In black and white footage of one of his performances, Al summons a shy bespectacled schoolboy onto the stage. He pulls a coin out of the boy’s ear, and then pulls a coin out of his shirt. Somehow Al Flosso produces 40 coins from the kid’s clothes.
The boy turns from shy and nervous to a reverent reverse piggybank (in a dime-store top hat that Flosso also produced from seemingly thin air) in the span of five minutes, his smile beaming like the sun. He seems genuinely surprised, and it is impossible for me to believe that the whole thing was set up beforehand.
Not only is the trick itself amazing, but Al’s rhythm and warmth and stage presence is moving. You can imagine the kid going to bed feeling changed, recounting this to his grandchildren in 70 years and smiling. Watching footage of Al’s performances makes me feel like I am his friend. They make me sad that he is dead.
The Amazing Mr. Ash continued. “That’s not learned.

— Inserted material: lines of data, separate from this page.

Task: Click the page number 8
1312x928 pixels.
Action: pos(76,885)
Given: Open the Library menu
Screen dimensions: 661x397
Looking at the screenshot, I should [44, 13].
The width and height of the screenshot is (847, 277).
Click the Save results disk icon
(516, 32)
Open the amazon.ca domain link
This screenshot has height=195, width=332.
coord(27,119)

Al Flosso was born like that. I promise you. He probably had his first girlfriend in the second grade.” His wife rolled her eyes and laughed.

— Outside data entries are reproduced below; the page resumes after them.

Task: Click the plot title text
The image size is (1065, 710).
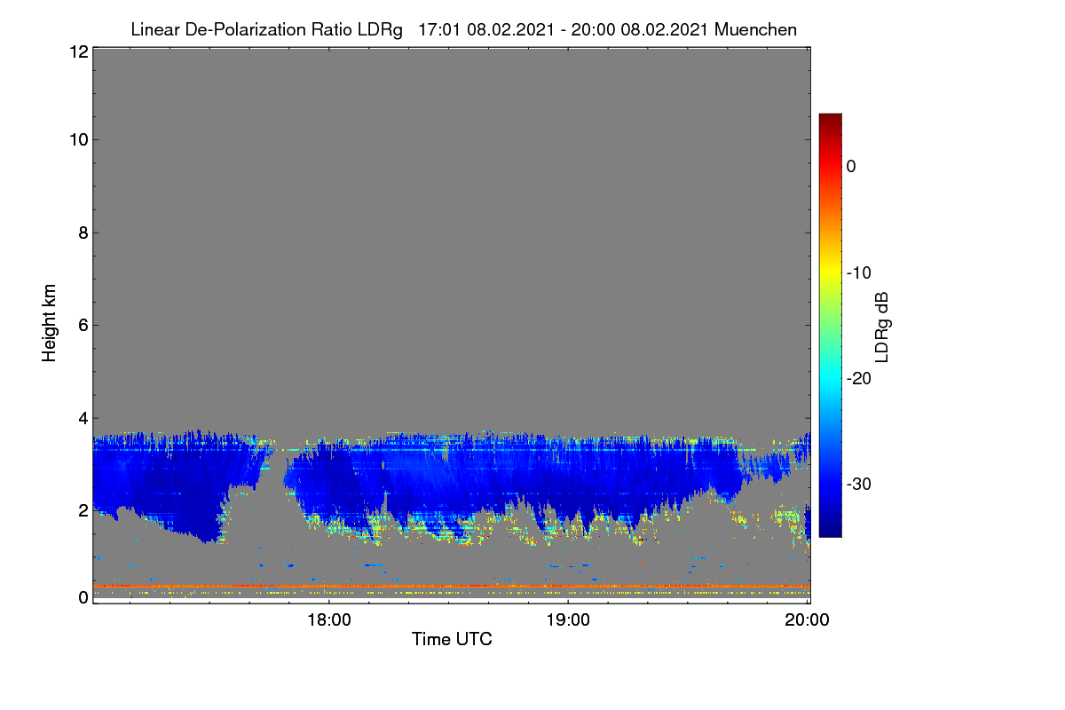Action: 463,29
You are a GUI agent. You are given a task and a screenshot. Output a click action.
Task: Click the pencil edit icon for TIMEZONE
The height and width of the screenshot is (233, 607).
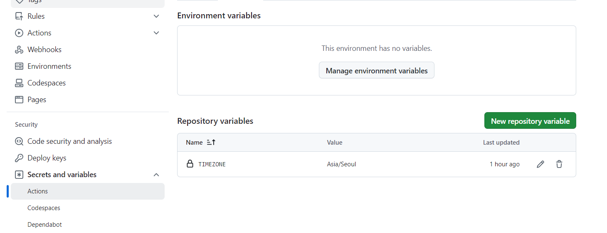coord(540,164)
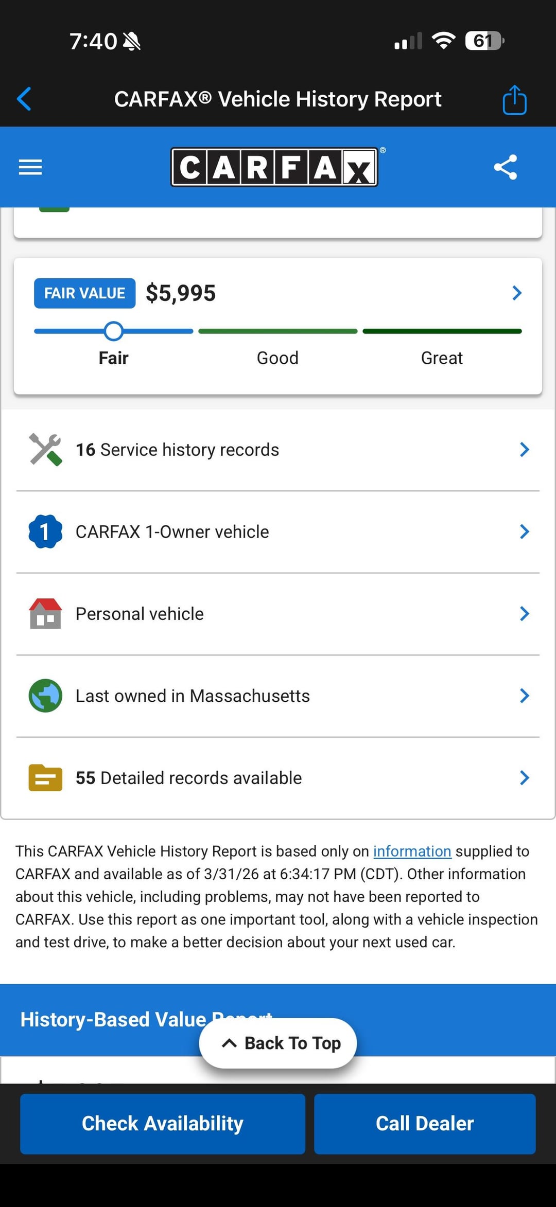Tap the yellow detailed records folder icon
This screenshot has width=556, height=1207.
[45, 777]
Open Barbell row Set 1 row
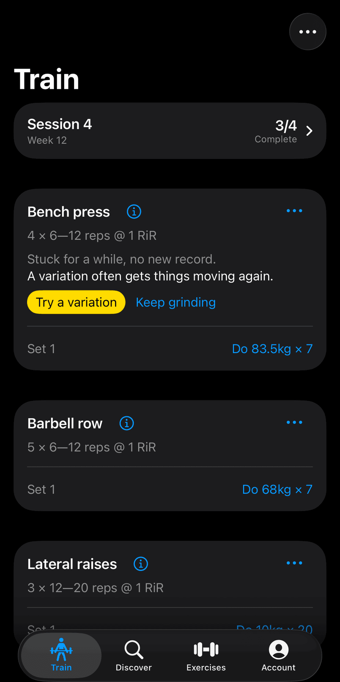Image resolution: width=340 pixels, height=682 pixels. pos(170,489)
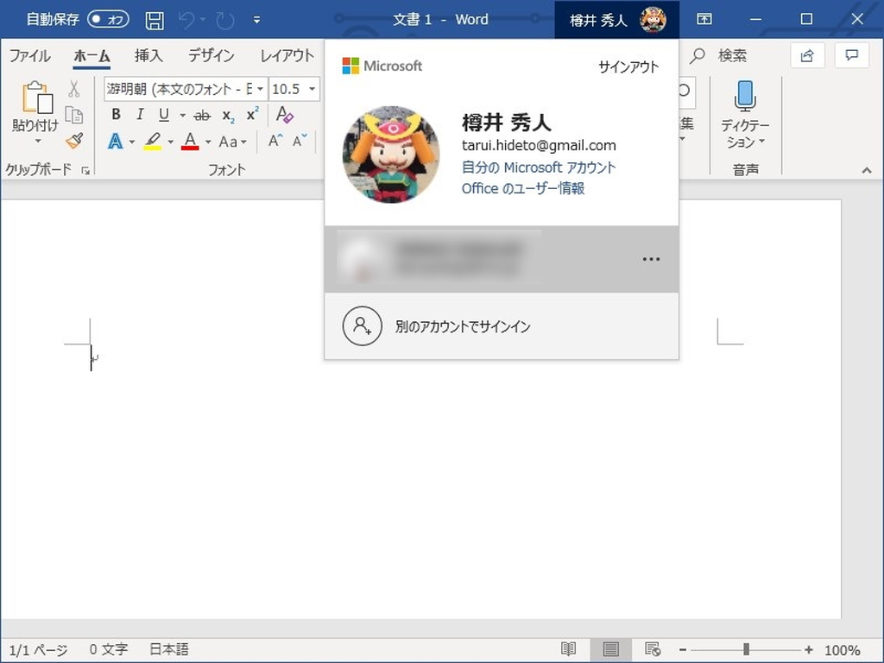Click the Save icon on quick access toolbar
The image size is (884, 663).
pos(155,19)
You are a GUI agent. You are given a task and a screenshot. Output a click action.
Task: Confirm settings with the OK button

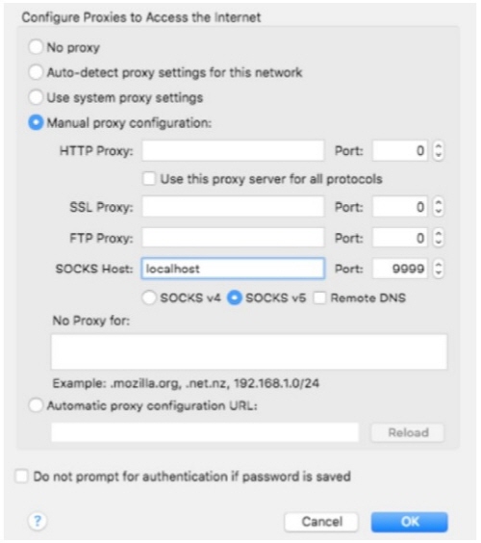pyautogui.click(x=410, y=522)
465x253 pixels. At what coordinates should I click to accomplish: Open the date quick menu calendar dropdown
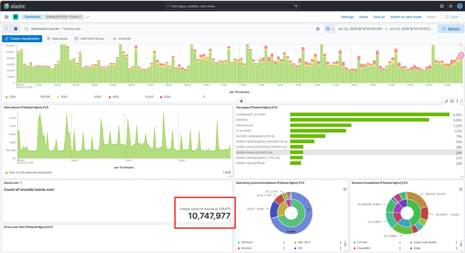tap(330, 29)
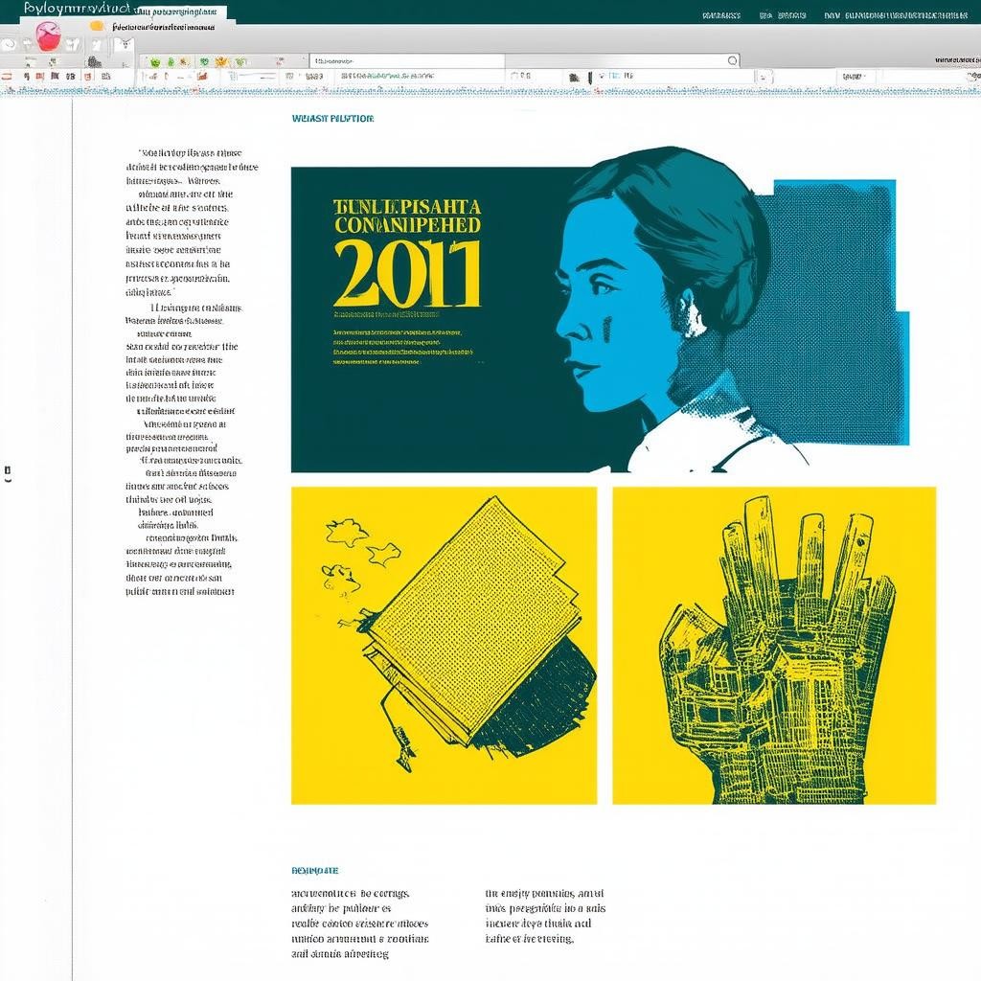
Task: Click the orange icon beside the document tab
Action: 97,26
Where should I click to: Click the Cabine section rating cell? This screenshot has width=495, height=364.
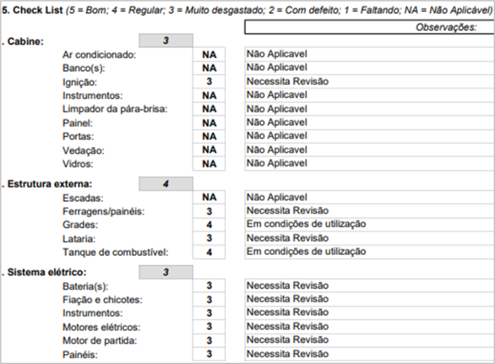click(x=166, y=41)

“You can learn to talk to people, hell, you can even master magic tricks. That part is easy. But you can’t learn to be a salesman. And you need to be a salesman.”
He stared far away for about ten seconds, and then his wife spoke up.
“When I met Ash, I hated him. I thought he was sleazy and irritating. And then one day, we got married. It still feels like I’ve been tricked.”
“I’m really surprised I haven’t murdered her,” said Mr. Ash, cocking his head at his wife.
His wife just smiled slightly and squinted. She looked like an old photograph. “I’m surprised I haven’t murdered you, you dumb old bastard.”
They looked at each other like they were flipping through a weathered book they would never get tired of reading, catching glimpses of sentences they repeated to themselves and each other during dark times like prayers. Somehow though, the moment did not feel particularly private or uncomfortable for me. It just felt like a fact.
I thought of them sitting together in this tiny cramped magic shop, and then going upstairs to their identically-sized apartment to sleep. I imagined them doing this every day for the next three hundred years.
“You idiot,” she said to him. He thought for a minute and then laughed in one short burst. The shop fell warm and silent.
I was standing outside. I had missed my therapist appointment by one hour and forty five minutes.
I got a heavy gold amulet on a leather rope that looked to be 80 years old. It is a head with a little weathered face. It was buried in a drawer filled with deteriorating corn cob pipes that got progressively yellower as you dug deeper.
“Why are you buying that stupid thing?” said Mr. Ash when I went up to pay. He gave me my dollar back. “You can just have it. I don’t care.”
“Some salesman you are,” called his wife from the back of the store.
He had given me his phone number. “If you would like, I can try to teach you,” he said. “But I can’t promise anything.” I never called him.
I sat down on a bench near the bus stop. I opened up my hand to look at the heavy gold amulet, now warm from the heat of my skin.
“I’m pretty young,” I said to him. “I have time.”
I gave the amulet a few seconds to respond, but he said nothing in return. And that’s fine. I didn’t need him to. I put him in my pocket, stood up, and started walking with no real destination in my head.